• Question: Does your work help the environment today or will it help it in the future in anyway?

    Asked by anon-201732 to Sophia, Sarah, Meirin, George, Emily on 5 Mar 2019.
    • Photo: Sarah O'Sullivan

      Sarah O'Sullivan answered on 5 Mar 2019:


      Hopefully in the future with knowledge of the compounds I’ve made, it’ll help make decisions about how we clean up the Fukushima and Chernobyl reactor cores that were destroyed

    • Photo: George Fulton

      George Fulton answered on 6 Mar 2019:


      At the moment not really, but in the future, it could have a dramatic impact.

      Nuclear fusion has the potential to replacement fossil fuels as the UKs major energy resource. It’s clean and can be really efficient. Your lithium phone battery and 3 litres of ordinary tap water are all you need to supply enough power for yourself for 7 years. To compare that to fossil fuels, you’d need around 800 wheelbarrows full of coal to power yourself for the same amount of time. Sounds amazing right? That’s what the research into nuclear fusion is trying to achieve.

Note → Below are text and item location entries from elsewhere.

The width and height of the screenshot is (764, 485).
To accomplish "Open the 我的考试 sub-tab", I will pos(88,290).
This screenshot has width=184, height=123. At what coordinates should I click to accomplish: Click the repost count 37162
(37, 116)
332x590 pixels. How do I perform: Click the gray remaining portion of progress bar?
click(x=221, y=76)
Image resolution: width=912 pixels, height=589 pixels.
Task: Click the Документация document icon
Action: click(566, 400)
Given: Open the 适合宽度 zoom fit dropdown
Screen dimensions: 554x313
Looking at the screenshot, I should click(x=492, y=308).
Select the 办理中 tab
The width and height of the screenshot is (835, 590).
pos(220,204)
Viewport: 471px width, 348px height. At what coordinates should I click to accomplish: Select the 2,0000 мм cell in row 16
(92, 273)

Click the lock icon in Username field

      I often hear students saying that solar power is a better alternative and they might be right, but it the potential of nuclear fusion is much greater. Rather than harnessing the power of the sun from afar, nuclear fusion is trying to recreate the sun on earth. 🙂

    • Photo: Sophia Pells

      Sophia Pells answered on 6 Mar 2019:


      I don’t think my work directly helps the environment. Some of the radioactive isotopes that I’m studying for cancer treatment can only be produced at CERN in Switzerland at the moment, and I’m looking for ways that we can produce them efficiently in the UK. I guess that if these radioactive isotopes do become commonly-used in cancer treatment then my work will mean we can save energy by producing them in the UK rather than shipping them in from Switzerland whenever we need them.

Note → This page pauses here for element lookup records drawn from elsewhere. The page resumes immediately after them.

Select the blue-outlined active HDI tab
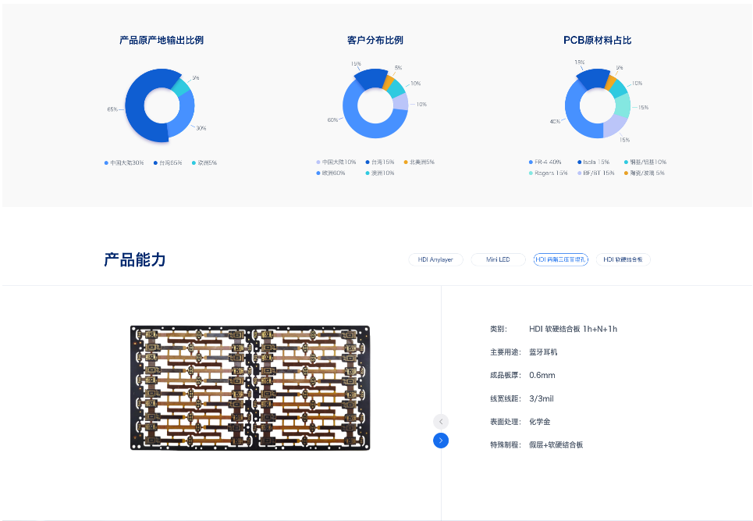The width and height of the screenshot is (753, 521). pyautogui.click(x=560, y=259)
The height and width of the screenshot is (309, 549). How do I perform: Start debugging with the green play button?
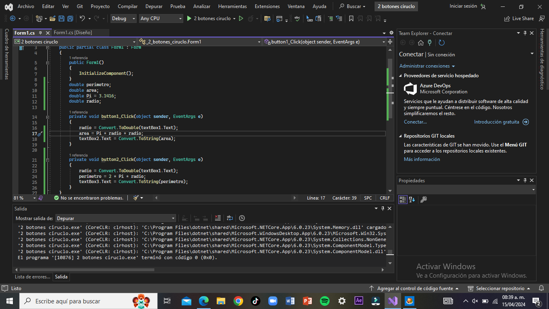click(189, 19)
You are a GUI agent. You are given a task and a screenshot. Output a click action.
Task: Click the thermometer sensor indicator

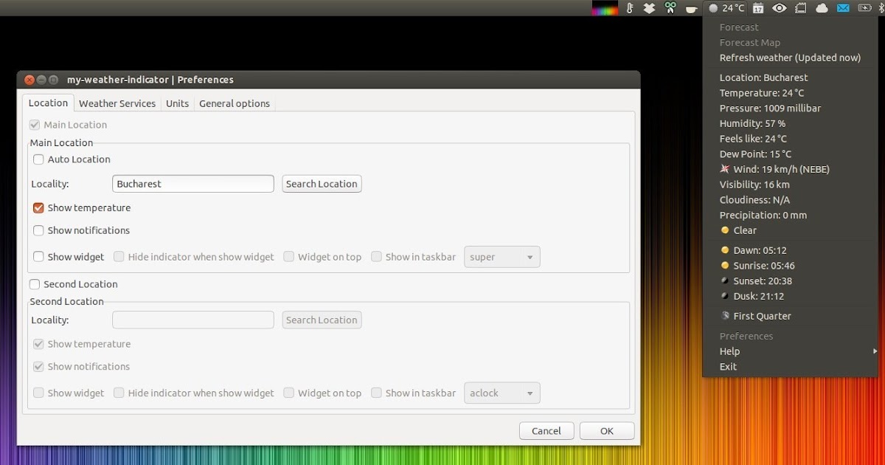pyautogui.click(x=629, y=8)
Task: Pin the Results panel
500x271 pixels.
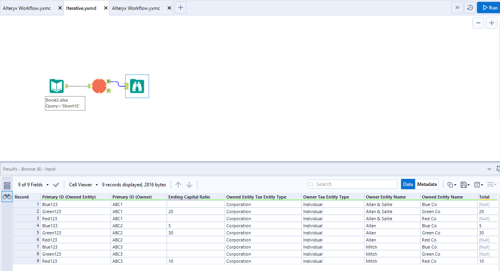Action: pos(498,169)
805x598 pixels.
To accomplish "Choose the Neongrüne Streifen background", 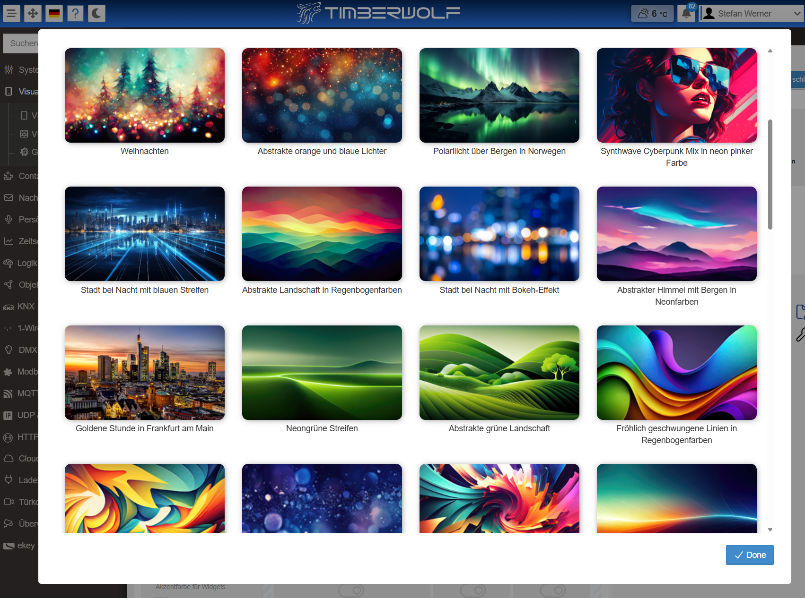I will tap(322, 373).
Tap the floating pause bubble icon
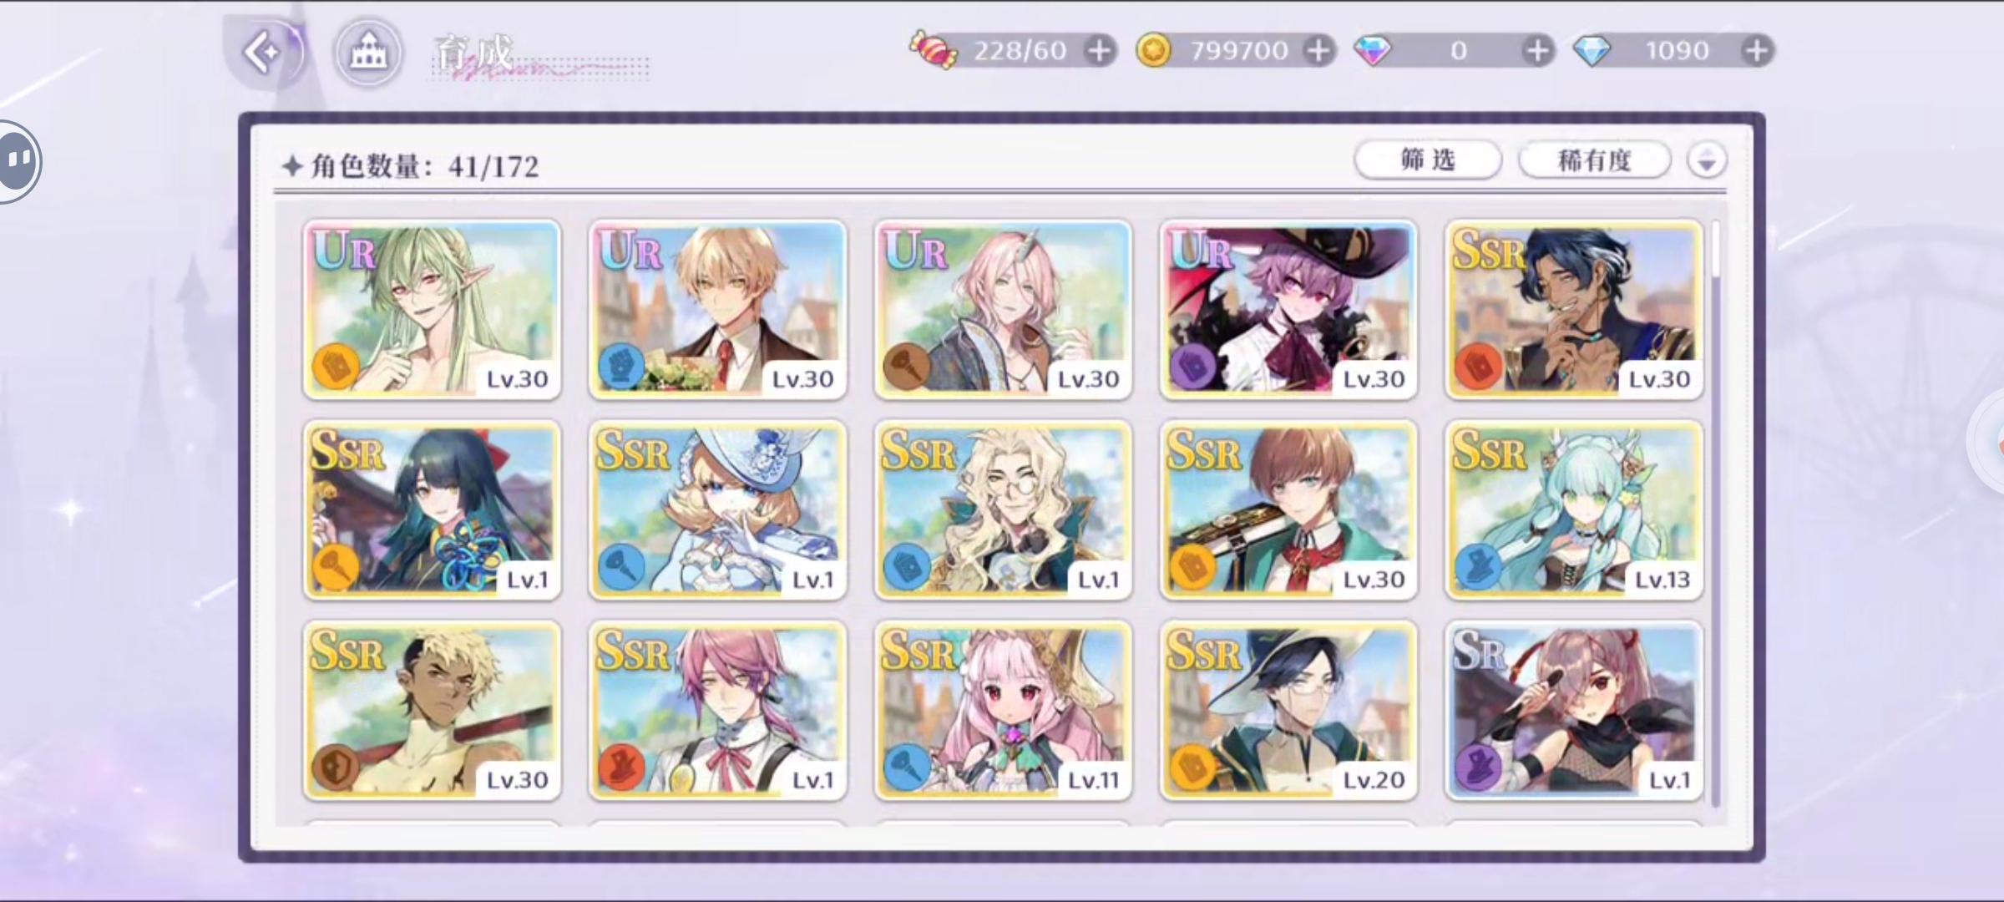 click(x=18, y=160)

    • Photo: Meirin Oan Evans

      Meirin Oan Evans answered on 7 Mar 2019:


      My work isn’t really about helping the environment. It’s not destroying the environment either! Of course it’d be nice if all science research helped the environment, but there are still some things that need to be researched that have a neutral effect on the environment.
      Since the Large Hadron Collider (LHC) particle accelerator for my research is 100m underground, it has a smaller environmental effect than it would above ground!

    • Photo: Emily Lewis

      Emily Lewis answered on 11 Mar 2019:


      Yes, it has the potential to help the environment in the future.
      Nuclear has it’s downsides, but it does not produce carbon emissions and contribute to climate change which is the biggest problem facing us at the moment.
      I want to make nuclear reactors safer and less wasteful so that we can build them and move away from coal, oil and gas which do have an effect on global warming.